ASSIGNMENT ::
Set down, please, without alteration, the lines of the entries below from the first through the one containing "Vířivka (186, 2476)".

ENTRIES SHOWN ::
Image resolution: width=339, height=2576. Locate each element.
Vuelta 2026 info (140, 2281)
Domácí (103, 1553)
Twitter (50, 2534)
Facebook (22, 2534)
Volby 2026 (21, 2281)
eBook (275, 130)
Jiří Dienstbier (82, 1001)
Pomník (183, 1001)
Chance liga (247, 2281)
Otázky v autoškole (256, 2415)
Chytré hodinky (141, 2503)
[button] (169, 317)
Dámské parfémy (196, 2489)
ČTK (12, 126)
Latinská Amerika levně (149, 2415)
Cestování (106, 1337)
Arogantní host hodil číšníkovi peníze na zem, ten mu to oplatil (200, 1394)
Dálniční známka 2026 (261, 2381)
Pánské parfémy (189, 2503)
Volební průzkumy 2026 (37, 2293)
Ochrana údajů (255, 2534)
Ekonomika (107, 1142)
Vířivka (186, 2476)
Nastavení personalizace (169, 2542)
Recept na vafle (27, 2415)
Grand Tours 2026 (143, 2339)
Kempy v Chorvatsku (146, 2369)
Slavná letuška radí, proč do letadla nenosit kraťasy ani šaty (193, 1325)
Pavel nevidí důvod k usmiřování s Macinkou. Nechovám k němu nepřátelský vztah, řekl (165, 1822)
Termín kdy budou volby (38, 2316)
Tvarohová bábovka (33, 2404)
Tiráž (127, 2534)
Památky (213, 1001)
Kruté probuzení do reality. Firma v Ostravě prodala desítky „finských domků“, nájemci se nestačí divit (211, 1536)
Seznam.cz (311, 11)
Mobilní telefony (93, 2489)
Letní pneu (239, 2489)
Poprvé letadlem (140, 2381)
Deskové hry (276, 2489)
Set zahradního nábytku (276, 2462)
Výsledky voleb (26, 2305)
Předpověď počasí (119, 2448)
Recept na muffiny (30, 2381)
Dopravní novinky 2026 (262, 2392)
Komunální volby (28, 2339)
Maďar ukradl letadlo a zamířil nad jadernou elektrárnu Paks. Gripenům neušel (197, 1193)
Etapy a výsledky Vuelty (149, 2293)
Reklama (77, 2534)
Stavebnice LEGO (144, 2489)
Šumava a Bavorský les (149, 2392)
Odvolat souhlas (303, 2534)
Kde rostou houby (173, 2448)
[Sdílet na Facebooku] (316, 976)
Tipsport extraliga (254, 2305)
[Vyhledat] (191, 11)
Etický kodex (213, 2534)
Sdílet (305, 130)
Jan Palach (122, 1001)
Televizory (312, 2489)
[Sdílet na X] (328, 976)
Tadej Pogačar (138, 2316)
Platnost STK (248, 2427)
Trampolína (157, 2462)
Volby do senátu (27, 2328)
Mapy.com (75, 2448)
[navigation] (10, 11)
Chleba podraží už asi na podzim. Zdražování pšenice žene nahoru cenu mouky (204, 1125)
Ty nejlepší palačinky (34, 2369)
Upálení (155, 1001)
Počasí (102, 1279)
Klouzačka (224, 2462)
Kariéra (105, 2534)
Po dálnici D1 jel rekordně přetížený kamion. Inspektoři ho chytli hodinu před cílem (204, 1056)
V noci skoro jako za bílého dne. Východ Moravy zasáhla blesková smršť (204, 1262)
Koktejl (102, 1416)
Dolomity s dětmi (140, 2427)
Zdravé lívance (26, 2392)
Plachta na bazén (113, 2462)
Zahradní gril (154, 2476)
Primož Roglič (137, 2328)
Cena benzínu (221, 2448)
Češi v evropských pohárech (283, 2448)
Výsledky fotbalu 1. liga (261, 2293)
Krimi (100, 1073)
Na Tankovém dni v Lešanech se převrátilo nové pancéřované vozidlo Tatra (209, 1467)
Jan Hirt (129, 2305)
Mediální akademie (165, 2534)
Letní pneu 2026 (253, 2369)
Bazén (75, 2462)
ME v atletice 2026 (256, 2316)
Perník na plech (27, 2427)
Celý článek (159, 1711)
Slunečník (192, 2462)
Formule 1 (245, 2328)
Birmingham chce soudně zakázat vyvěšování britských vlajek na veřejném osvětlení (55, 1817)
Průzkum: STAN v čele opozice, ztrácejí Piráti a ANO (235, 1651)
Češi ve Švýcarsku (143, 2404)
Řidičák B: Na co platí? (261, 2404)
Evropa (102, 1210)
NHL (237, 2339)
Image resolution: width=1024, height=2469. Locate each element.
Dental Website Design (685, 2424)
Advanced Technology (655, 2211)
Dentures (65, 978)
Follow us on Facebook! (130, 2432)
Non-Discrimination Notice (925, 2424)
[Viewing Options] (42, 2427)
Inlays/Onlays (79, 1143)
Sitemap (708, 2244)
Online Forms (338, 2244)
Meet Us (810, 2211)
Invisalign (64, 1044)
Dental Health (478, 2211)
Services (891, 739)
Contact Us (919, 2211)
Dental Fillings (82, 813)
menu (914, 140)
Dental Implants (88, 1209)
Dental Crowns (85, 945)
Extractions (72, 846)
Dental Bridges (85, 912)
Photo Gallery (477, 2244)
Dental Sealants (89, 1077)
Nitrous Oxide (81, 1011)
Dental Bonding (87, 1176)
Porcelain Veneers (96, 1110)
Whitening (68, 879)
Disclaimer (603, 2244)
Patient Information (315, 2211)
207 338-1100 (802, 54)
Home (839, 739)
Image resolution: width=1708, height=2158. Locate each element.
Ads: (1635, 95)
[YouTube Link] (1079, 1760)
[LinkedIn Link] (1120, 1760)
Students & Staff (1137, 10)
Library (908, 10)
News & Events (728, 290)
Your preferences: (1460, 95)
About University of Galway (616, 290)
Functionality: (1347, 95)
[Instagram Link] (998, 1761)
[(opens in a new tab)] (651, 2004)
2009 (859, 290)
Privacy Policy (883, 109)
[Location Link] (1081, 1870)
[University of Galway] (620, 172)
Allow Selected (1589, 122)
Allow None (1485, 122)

OUTPUT FOR THIS TASK ::
Image resolution: width=339, height=2576. Locate each element.
Vuelta 2026 info (140, 2281)
Domácí (103, 1553)
Twitter (50, 2534)
Facebook (22, 2534)
Volby 2026 (21, 2281)
eBook (275, 130)
Jiří Dienstbier (82, 1001)
Pomník (183, 1001)
Chance liga (247, 2281)
Otázky v autoškole (256, 2415)
Chytré hodinky (141, 2503)
[button] (169, 317)
Dámské parfémy (196, 2489)
ČTK (12, 126)
Latinská Amerika levně (149, 2415)
Cestování (106, 1337)
Arogantní host hodil číšníkovi peníze na zem, ten mu to oplatil (200, 1394)
Dálniční známka 2026 (261, 2381)
Pánské parfémy (189, 2503)
Volební průzkumy 2026 (37, 2293)
Ochrana údajů (255, 2534)
Ekonomika (107, 1142)
Vířivka (186, 2476)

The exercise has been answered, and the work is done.